Habré’s trial will be the first in the world in which the courts of one country, based on the principle of universal jurisdiction, prosecute the former ruler of another for alleged human rights crimes. The term “universal jurisdiction” refers to the idea that a national court may prosecute individuals for any serious crime against international law — such as crimes against humanity, war crimes, genocide, and torture — based on the principle that such crimes harm the international, which individual States may act to protect. Generally, universal jurisdiction is invoked when other, traditional bases of criminal jurisdiction do not exist, for example: the defendant is not a national of the State or the defendant did not commit a crime in that State’s territory or against its nationals.

The first precedent for Universal Jurisdiction was seen in the case of General Augusto Pinochet. He was indicted for human rights violations committed in his native Chile by Spanish magistrate Baltasar Garzón on 10 October 1998. He was arrested in London six days later and held for a year and a half before finally being released by the British government in March 2000. The judiciary committee of the British House of Lords (the United Kingdom’s supreme court) concluded that “international law has made it plain that certain types of conduct . . . are not acceptable conduct on the part of anyone.” Pinochet was eventually authorized to return to Chile to face charges for a number of crimes.
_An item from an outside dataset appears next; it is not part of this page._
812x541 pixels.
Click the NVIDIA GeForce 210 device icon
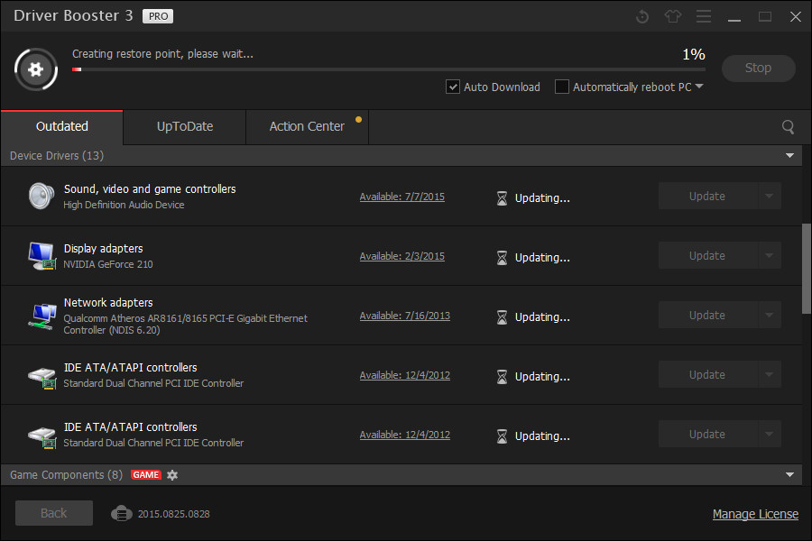coord(42,255)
The interpretation of international law in Ex parte Pinochet grants any magistrate anywhere in the world the power to demand extradition of a person accused of crimes against international law.
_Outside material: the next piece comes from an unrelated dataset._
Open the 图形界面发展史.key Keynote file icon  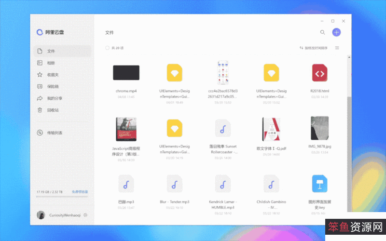point(319,184)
The ideal behind the concept of Universal Jurisdiction for international crimes is that it would permit governments to prosecute the perpetrators of crimes against humanity wherever they were found. Mass killers who had fallen from power could be punished regardless of where they were found. In cases where the government of the country where the atrocities took place might be too weak or compromised to prosecute, some government without a history of complicity in the crimes could reach out and punish an international criminal. The thought is that the prospect of being prosecuted anywhere might motivate some rulers to put a stop to massive crimes.
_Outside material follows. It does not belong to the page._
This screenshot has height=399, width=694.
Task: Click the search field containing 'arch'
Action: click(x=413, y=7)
Detractors of Universal Jurisdiction state that it becomes an impediment to national reconciliation procedures set up by new democratic governments to deal with their countries’ questionable pasts. Additionally, they claim that once the Pandora’s box of jurisdiction has been opened, the political pressures on international prosecutions are difficult to control. A good example is Belgium, which, until recently, had a statute providing for jurisdiction over international crimes, whether there was any connection to Belgium or not. Its courts became a haven for political claims against national leaders, claims that had no chance in the country where the events took place. Complainants sought to prosecute Ariel Sharon for abuses in Lebanon, and former president George H.W. Bush for a bombing in Baghdad during the first Gulf War. U.S. The law was eventually amended when Defense Secretary Donald Rumsfeld, threatened to withdraw NATO headquarters from Brussels, Belgian parliament weakened the jurisdiction to the point where it is available only if the victim or the accused is Belgian.

In the case of Hissène Habré, President Obama has publicly praised Senegal’s establishment of the Extraordinary African Chambers to try the worst crimes of Habré’s government. Obama said the United States would provide resources to support the work of the tribunal. Reed Brody, counsel for the victims has stated that “[i]f Hissène Habré’s trial is conducted in a fair and transparent manner it could mark a turning point for justice in Africa.”

After 22 years seeking justice, a trial in this case is also turning point for the victims and perhaps a step in the right direction in the development of justice for international crimes.